Problem statement:
What lines of the data hold the string "Singapore"? Copy them all.

[Exercise data — start]

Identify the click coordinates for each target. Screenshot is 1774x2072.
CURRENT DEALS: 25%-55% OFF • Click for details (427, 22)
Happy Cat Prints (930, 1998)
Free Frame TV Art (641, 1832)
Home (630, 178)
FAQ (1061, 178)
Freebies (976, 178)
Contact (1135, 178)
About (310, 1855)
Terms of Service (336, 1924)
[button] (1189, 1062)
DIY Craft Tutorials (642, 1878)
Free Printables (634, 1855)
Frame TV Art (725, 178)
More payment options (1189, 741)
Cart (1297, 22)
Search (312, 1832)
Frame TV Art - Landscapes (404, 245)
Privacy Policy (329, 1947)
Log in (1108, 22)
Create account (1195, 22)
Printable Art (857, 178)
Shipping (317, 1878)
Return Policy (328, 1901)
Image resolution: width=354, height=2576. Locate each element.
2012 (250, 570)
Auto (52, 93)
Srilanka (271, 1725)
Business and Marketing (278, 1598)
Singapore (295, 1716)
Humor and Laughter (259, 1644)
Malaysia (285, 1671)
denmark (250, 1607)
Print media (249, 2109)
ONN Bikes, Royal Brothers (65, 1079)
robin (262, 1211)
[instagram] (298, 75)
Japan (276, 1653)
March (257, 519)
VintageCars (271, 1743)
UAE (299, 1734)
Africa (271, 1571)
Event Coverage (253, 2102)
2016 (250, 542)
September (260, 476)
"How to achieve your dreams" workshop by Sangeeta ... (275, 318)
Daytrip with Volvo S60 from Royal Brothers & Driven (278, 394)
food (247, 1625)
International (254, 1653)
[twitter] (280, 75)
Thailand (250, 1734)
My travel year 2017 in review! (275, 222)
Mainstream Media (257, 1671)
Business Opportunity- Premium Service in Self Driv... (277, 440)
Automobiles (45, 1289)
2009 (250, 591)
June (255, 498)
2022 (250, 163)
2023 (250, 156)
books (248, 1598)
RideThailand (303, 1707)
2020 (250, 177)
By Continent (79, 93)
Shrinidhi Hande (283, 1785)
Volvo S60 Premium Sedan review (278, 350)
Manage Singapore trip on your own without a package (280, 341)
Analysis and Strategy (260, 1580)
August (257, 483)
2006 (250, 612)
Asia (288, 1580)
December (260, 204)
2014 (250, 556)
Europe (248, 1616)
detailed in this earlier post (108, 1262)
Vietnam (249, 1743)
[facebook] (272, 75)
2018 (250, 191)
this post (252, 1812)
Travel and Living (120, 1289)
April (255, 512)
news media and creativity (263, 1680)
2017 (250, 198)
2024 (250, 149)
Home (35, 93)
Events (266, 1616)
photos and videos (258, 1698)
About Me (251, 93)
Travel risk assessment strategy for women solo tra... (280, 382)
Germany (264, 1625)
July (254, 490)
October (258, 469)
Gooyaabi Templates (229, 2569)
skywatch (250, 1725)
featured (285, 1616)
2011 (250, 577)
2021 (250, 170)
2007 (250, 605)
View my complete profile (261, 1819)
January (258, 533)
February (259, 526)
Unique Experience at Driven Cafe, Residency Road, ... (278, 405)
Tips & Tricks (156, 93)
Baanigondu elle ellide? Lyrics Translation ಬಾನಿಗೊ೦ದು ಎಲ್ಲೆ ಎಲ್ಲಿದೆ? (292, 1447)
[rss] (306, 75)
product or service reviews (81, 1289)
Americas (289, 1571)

[Exercise data — finish]

Response:
Singapore (295, 1716)
Manage Singapore trip on your own without a package (280, 341)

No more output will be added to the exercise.